I am new to Sagemaker (I usually use Colab) and I am wondering what could be going wrong in the settings of the environment. Do I need to install Pytorch myself or should I change the settings inside Sagemaker? Or should I look into Deep Learning Containers? I would greatly appreciate any guidance or advice on how to resolve this issue. Thank you very much in advance for your help!
1 Like
It seems that you don’t have pytorch installed. You can either use a pytorch kernel or pip install torch
.
1 Like
Thank you so much for your help! Just a follow-up question, do I need to explicitly install packages for train.py? For instance, I installed albumentations in the Sagemaker notebook. However, when I import albumentations in train.py. There is a ModuleNotFoundError.
requirements.txt
transformers==4.17.0
datasets[s3]==1.18.4
huggingface_hub
timm
evaluate
albumentations
wandb
sagemaker
ipywidgets==7.0
train.py
import albumentations
>>>ModuleNotFoundError: No module named 'albumentations'
Do you have any idea about this issue? Now I am using subprocess.check_call to run pip install inside train.py as a workaround. Thanks!
import subprocess
subprocess.check_call(["pip", "install", "albumentations"])
by train.py
you when using HuggingFace
estimator? Y
Yes, this is my estimator.
huggingface_estimator = HuggingFace(
entry_point='train.py',
source_dir='./scripts',
instance_type='ml.g4dn.xlarge',
instance_count=2,
role=role,
transformers_version='4.17',
pytorch_version='1.10',
py_version='py38',
hyperparameters=hyperparameters,
)
The container comes with the Hugging Face Libraries installed, e.g., transformers
and datasets
and pytorch
´, here 4.17 and 1.10 if you need additional libraries or versions, you can define them in the requirements.txt
. SageMaker will then install them on job creation.

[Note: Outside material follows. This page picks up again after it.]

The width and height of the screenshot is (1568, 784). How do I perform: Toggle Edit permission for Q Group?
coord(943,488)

I have installed albumentations in the Sagemaker notebook in my requirements.txt, as follows:
!pip install -r requirements.txt
requirements.txt
transformers==4.17.0
datasets[s3]==1.18.4
huggingface_hub
timm
evaluate
albumentations
wandb
sagemaker
ipywidgets==7.0
If I run !pip list in the notebook, I can see that albumentations has been installed.
albumentations 1.3.0
However, train.py still cannot use albumentations. Or do you mean I can pass the requirements.txt file in HuggingFace estimator directly? Thanks!
@philschmid Any ideas? I wonder why others do not have the same issue. I have set up the whole environment with a new domain and it still does not work. Thanks!
Is the train.py
executed in the notebook or through HuggingFace
estimator .fit
if so you need to provide the requirements.txt
in the same directory as the train.py
that way sagemaker will install those packages when running the managed job.

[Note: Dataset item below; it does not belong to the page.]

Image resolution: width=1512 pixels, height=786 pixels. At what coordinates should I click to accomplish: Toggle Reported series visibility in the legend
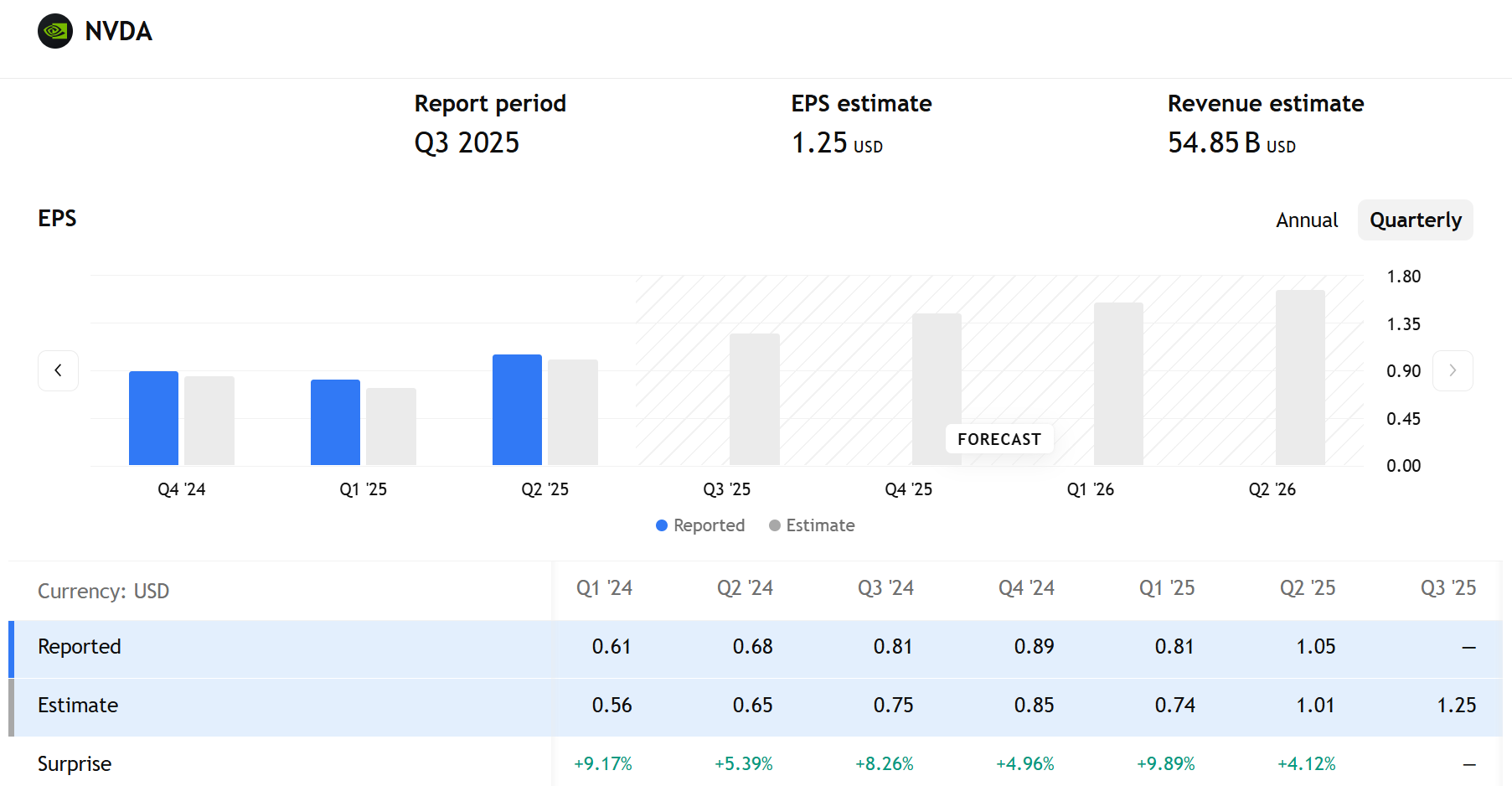(x=700, y=525)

train.py is executed by Huggingface Estimator instead of directly executed in the notebook. Do you mean my requirements.txt should be the ‘scripts’ folder?
My current file structure:
./notebook.ipynb
./requirements.txt
./scripts/train.py
./scripts/utils.py
copy your requirements.txt
into you scripts
folder then it should install the dependencies.
1 Like